ICCP_BODY note: the ICCP_BODY sentinel is inside a zlib-compressed payload and does not appear in the raw strings scan of the input — it is only detected by the in-process walk + inflate channel. Both PngStrategy and mat2 remove it cleanly.

Note on the expanded keep-list

The keep-list addition (cICP, mDCv, cLLi, sTER) does not affect this test's results. Those chunks carry only fixed-size numeric payloads and have no string-attributable surface. The unit suite (tests/infrastructure/wasm/png_strategy.test.ts) verifies they are kept verbatim.

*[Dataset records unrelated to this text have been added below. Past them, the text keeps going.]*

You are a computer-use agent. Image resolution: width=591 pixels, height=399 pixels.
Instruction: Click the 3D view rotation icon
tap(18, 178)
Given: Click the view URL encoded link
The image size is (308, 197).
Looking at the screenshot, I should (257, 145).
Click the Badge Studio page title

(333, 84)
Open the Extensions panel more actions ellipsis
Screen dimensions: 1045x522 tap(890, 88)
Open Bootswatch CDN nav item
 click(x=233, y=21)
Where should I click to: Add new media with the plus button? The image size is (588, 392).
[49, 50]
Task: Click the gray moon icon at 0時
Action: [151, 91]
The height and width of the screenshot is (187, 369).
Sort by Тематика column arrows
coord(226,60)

Caveats and limits of this test

  • The fixture is synthetic. Real-world PNGs from cameras, screenshot tools, and Photoshop/GIMP exports have richer chunk profiles that this fixture doesn't exercise. Our strategy drops every non-keep-listed chunk regardless, so the result should still be zero survival.
  • APNG-specific behaviour (acTL, fcTL, fdAT chunks) is not exercised in the forensic fixture. Those chunks are tested in the unit test suite.
  • The runner only exercises default options (preserveColorProfile: false). With preserveColorProfile: true, the iCCP/cHRM/gAMA/sRGB chunks are kept by design.
  • mat2 has no orientation-preservation or colour-preservation flags; it always performs a full re-encode.
  • The runner skips mat2 cleanly if it is not installed. All existing recovery channels still run.
  • This test is reproducible but not in CI yet.

Reproducing

# Prerequisites (mat2 optional — adds the comparison column)
sudo apt install mat2

# From the project root
npx tsx tools/forensic/png.ts

Outputs go to /tmp/png-forensic/:

  • input.png — the rich fixture
  • our-stripped.pngPngStrategy output
  • exiftool-stripped.pngexiftool -all= output
  • mat2-stripped.png — mat2 output (if mat2 installed)
  • report.json — structured per-output sentinel-survival data

Required tools: exiftool, strings. Both available on Debian/Ubuntu via apt (libimage-exiftool-perl, binutils). mat2 optional (sudo apt install mat2).